WHAT THE TASK REQUIRES:
Lines from the listing that hold the string "agent" are what you should return.

DATA FOR PROCESSING:
———
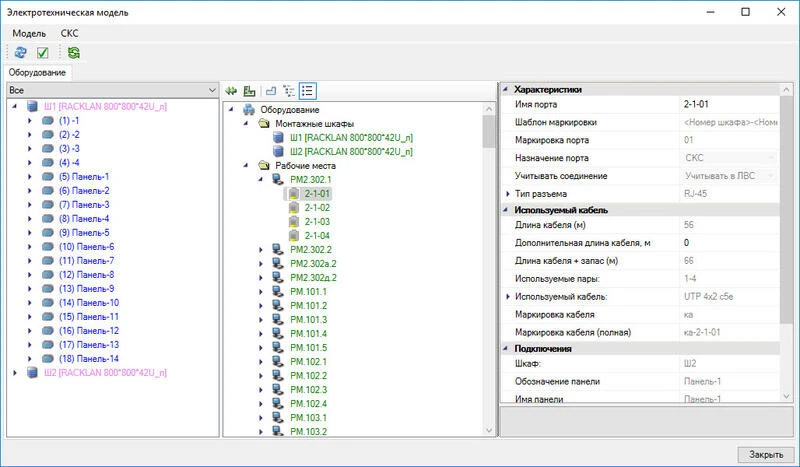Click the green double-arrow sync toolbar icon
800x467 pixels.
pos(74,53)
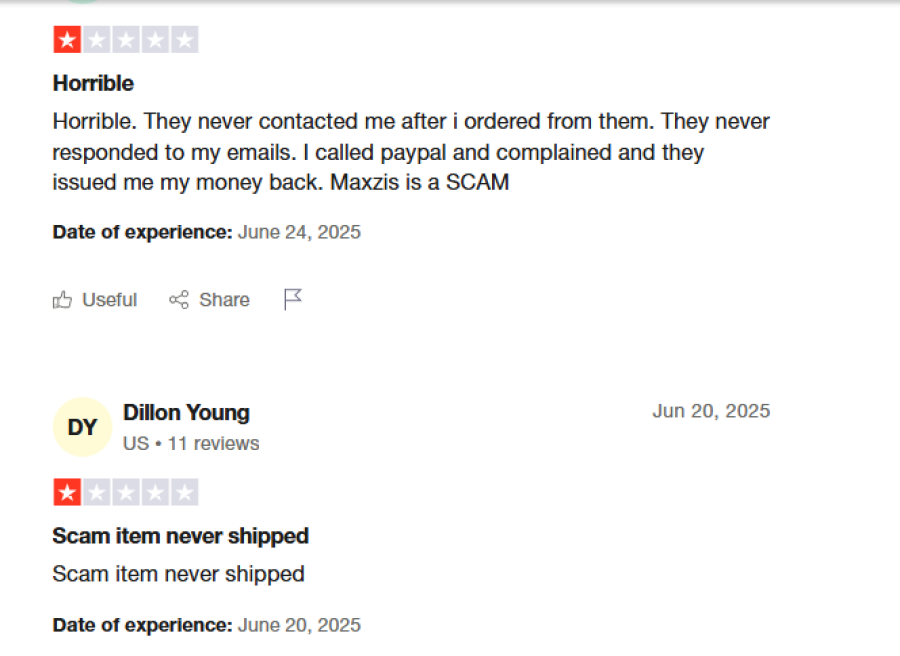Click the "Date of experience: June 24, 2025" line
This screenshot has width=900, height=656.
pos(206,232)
———
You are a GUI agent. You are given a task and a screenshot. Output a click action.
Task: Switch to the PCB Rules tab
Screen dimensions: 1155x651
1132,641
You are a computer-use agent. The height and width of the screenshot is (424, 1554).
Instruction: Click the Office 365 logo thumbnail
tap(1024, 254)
———
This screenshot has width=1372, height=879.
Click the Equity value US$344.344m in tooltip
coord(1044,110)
———
WORKED SOLUTION:
You are a GUI agent. You are given a task and a screenshot. Output a click action.
You are a computer-use agent. The height and width of the screenshot is (424, 1554).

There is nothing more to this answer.